▶ **Problem to work on**: Return every line of the entries that includes the word "Identify".

== Dataset content ==

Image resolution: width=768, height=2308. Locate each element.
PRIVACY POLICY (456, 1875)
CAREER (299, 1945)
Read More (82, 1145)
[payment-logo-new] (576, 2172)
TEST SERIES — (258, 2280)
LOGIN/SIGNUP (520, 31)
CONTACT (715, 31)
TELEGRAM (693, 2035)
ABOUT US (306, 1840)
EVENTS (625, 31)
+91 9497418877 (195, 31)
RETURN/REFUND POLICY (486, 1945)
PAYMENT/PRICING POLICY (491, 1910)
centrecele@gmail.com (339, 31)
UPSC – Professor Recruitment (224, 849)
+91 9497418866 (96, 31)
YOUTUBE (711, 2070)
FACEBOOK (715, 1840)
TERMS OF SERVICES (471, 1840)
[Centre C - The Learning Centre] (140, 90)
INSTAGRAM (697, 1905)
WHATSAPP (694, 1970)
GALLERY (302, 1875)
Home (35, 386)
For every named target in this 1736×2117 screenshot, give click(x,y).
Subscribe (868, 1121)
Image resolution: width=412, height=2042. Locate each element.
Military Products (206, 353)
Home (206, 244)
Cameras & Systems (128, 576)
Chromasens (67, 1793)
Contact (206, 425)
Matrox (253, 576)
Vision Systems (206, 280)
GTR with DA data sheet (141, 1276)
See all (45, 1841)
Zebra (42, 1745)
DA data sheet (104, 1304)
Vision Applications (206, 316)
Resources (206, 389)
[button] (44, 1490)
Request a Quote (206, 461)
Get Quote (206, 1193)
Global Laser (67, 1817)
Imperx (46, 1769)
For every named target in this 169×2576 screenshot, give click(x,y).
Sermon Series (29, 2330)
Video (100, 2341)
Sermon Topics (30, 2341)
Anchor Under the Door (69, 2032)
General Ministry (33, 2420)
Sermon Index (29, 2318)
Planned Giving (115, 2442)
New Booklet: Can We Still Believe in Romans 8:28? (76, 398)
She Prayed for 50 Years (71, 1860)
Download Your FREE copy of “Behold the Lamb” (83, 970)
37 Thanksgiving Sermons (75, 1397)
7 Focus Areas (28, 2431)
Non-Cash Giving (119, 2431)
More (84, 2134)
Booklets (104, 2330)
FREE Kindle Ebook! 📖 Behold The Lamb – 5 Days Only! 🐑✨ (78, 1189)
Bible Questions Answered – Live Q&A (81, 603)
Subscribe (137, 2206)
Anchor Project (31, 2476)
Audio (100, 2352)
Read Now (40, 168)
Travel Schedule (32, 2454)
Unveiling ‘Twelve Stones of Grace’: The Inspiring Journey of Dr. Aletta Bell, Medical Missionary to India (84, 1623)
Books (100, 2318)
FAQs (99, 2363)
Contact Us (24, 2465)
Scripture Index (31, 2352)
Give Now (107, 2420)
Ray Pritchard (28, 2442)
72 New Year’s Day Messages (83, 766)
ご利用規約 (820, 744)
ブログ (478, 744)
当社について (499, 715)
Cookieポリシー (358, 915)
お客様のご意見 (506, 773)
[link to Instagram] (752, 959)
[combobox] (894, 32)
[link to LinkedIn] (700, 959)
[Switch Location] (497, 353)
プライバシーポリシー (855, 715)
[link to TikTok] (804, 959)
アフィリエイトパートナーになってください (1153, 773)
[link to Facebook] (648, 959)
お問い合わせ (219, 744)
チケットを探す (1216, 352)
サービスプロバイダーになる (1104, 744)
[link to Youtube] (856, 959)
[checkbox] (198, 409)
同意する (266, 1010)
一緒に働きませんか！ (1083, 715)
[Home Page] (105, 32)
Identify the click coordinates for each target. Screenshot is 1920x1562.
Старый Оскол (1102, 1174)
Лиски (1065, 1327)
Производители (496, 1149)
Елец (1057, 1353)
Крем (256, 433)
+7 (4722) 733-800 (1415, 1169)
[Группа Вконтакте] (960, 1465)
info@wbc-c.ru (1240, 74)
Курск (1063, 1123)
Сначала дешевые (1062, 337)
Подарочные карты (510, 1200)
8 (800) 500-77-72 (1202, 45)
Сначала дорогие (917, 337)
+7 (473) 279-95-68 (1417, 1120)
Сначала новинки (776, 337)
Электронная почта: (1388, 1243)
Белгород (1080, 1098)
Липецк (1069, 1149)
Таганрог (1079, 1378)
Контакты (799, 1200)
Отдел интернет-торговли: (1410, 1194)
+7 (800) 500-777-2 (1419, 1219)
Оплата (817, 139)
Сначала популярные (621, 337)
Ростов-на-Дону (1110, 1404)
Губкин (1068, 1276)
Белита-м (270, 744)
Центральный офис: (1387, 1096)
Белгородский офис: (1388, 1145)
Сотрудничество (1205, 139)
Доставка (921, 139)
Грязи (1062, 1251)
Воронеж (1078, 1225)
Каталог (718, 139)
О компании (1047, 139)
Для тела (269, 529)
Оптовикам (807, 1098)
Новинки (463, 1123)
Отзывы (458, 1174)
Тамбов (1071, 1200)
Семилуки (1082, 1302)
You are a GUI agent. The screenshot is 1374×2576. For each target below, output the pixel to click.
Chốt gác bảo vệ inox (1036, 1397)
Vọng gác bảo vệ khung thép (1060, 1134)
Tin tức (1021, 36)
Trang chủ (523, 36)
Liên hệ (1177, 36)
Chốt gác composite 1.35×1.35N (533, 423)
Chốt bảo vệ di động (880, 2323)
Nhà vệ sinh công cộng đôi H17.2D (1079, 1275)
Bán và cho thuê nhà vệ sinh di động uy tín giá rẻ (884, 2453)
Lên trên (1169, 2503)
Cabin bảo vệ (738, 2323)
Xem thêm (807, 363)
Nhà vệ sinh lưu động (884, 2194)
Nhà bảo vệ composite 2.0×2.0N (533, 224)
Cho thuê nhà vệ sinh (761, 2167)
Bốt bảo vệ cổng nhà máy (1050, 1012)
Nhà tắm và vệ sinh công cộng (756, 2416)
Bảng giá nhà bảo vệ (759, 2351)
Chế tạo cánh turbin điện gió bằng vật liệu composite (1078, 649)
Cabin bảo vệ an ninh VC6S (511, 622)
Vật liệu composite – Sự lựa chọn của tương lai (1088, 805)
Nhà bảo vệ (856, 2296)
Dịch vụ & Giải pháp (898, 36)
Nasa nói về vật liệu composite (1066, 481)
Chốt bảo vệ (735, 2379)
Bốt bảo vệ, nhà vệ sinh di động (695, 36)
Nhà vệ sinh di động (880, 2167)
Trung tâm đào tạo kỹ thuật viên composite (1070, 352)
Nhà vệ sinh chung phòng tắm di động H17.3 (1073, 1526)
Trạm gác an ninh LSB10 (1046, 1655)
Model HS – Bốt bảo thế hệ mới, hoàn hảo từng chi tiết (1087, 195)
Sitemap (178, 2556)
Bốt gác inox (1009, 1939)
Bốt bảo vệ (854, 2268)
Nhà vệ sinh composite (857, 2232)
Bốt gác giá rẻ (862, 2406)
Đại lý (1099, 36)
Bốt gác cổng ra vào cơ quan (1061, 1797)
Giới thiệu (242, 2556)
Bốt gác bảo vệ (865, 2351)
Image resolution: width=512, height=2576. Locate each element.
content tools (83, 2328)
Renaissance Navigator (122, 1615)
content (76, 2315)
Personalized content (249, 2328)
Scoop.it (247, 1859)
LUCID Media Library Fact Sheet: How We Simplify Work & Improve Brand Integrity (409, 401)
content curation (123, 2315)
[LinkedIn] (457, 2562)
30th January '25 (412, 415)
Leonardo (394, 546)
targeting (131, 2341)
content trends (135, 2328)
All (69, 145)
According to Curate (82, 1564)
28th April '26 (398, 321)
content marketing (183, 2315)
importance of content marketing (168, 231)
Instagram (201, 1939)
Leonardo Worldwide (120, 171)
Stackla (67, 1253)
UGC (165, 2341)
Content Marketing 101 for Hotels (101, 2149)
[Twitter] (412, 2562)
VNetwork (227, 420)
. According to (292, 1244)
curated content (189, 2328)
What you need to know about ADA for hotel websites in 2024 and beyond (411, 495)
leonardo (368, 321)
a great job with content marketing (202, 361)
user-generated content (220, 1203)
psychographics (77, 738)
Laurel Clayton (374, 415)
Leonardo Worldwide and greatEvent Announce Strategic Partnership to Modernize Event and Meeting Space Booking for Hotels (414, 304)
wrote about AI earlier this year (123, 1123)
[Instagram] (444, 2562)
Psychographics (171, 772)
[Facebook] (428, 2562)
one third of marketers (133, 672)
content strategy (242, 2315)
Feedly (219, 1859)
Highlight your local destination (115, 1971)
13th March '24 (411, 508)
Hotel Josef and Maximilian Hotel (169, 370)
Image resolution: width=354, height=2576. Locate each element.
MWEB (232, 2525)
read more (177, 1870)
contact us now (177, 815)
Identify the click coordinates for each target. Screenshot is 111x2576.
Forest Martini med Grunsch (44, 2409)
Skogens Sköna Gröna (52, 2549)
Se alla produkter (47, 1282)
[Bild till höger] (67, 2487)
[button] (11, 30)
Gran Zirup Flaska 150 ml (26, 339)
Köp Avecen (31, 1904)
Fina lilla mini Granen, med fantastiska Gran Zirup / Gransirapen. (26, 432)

===

▶ **Your response**:
Identify the click coordinates for each target. Screenshot is 1920x1562.
Identify the click coordinates for each target. Screenshot is 111x2576.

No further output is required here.